Given that Hurl has not been designed as a pure stress tools, it's not that bad. That said, it would be cool if you could run this test on your end to get more numbers and no matter the result we'll try to improve Hurl performance.
When running Hurl with samply in this configuration:
Hurl file:
GET http://localhost:8080
[Options]
repeat: 10000
$ samply record hurl --test --repeat 10 --jobs 10 test_10000.hurl
We've got this flame graph:
20% of the whole run is just for parsing the URL. I've made a small modifications to deal with the happy path (URL that starts with http:// / https://) and now we're around 52,000 req/s (oha is around 60,000 req/s on the same machine)
$ hurl --test --repeat 10 --jobs 10 test_10000.hurl
Success test_10000.hurl (10000 request(s) in 1889 ms)
Success test_10000.hurl (10000 request(s) in 1890 ms)
Success test_10000.hurl (10000 request(s) in 1890 ms)
Success test_10000.hurl (10000 request(s) in 1891 ms)
Success test_10000.hurl (10000 request(s) in 1892 ms)
Success test_10000.hurl (10000 request(s) in 1892 ms)
Success test_10000.hurl (10000 request(s) in 1893 ms)
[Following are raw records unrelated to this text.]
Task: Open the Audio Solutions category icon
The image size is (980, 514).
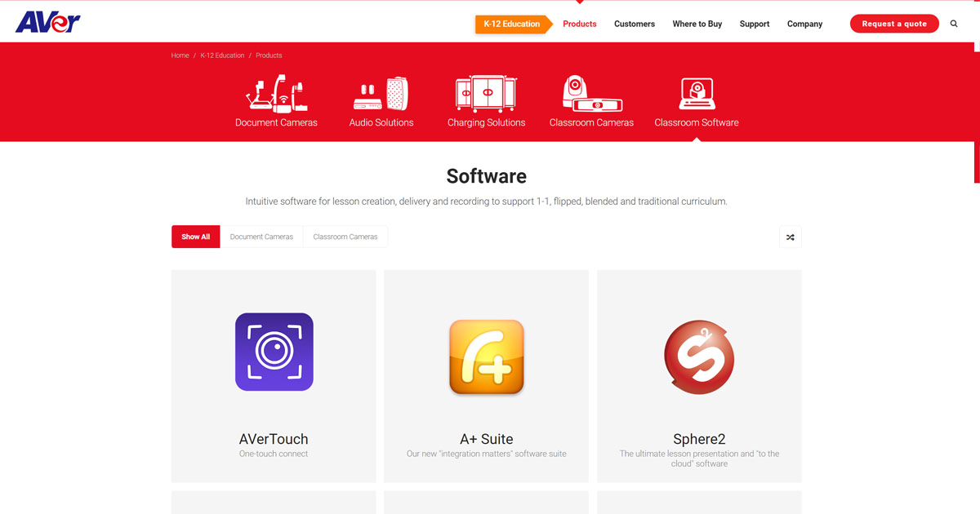Action: pyautogui.click(x=381, y=95)
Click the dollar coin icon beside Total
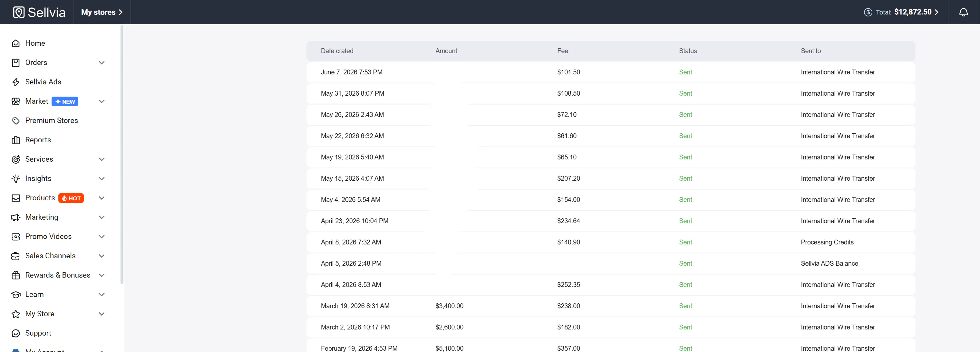Screen dimensions: 980x352 pyautogui.click(x=868, y=12)
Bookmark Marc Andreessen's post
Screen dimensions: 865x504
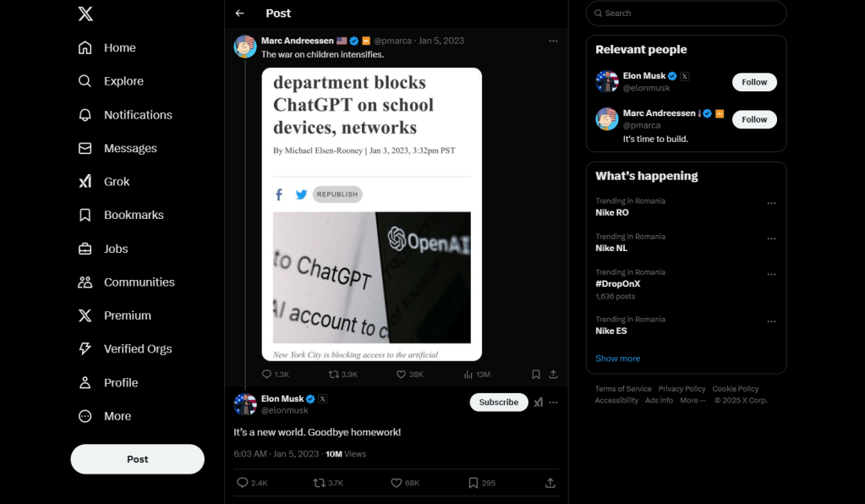tap(536, 374)
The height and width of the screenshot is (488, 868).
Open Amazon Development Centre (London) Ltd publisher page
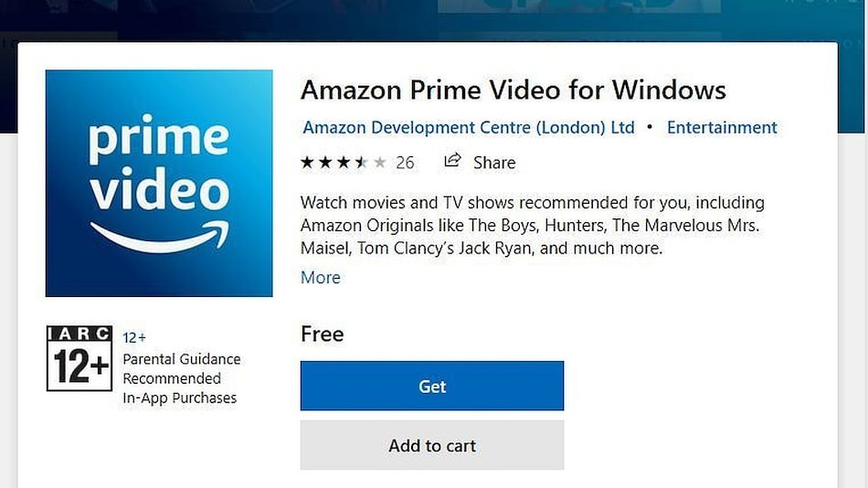click(x=469, y=128)
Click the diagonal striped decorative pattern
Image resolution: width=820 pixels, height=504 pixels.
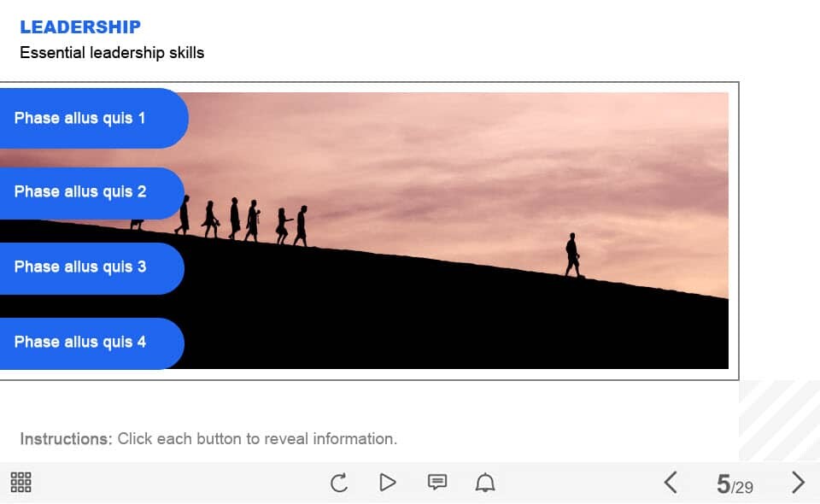point(779,420)
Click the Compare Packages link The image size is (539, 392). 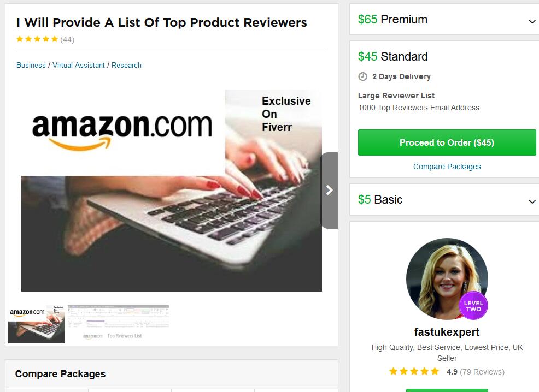[447, 167]
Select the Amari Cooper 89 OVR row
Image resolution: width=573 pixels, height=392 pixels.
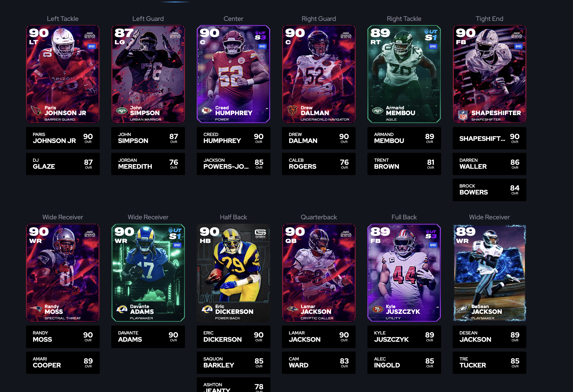[63, 363]
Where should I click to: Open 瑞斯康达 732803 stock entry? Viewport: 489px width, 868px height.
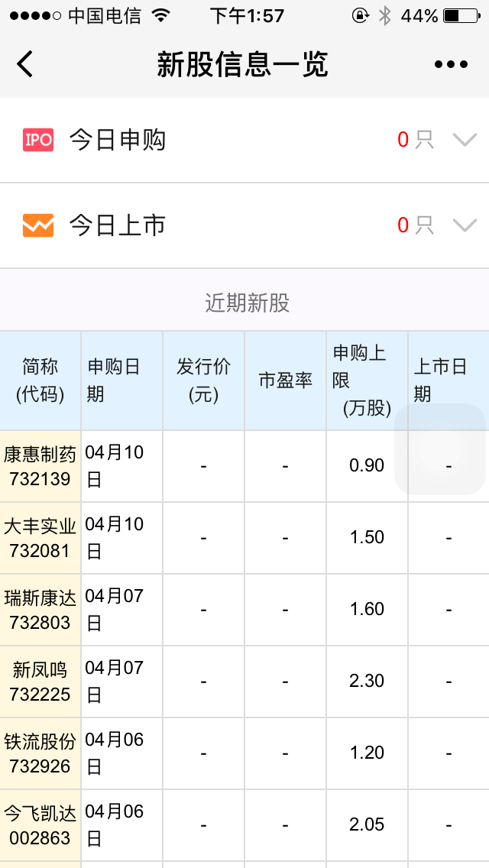click(x=40, y=610)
Success test_10000.hurl (10000 request(s) in 1893 ms)
Success test_10000.hurl (10000 request(s) in 1894 ms)
Success test_10000.hurl (10000 request(s) in 1895 ms)
--------------------------------------------------------------------------------
Executed files: 10
Executed requests: 100000 (52687.0/s)
Succeeded files: 10 (100.0%)
Failed files: 0 (0.0%)
Duration: 1898 ms
The flame graph is now:
We can see that the time is mainly spent in curl HTTP code. To go further, we would need maybe to use curl multi handle but we don't want to add too complexity to the current code.
Server (code of the gist):
Thanks for the issue @linkdd we've made small improvements to the perf stress use case. Will try to get better in the future
@jcamiel Thanks! I can confirm the performance gain, that's awesome :) Thank you for the great work.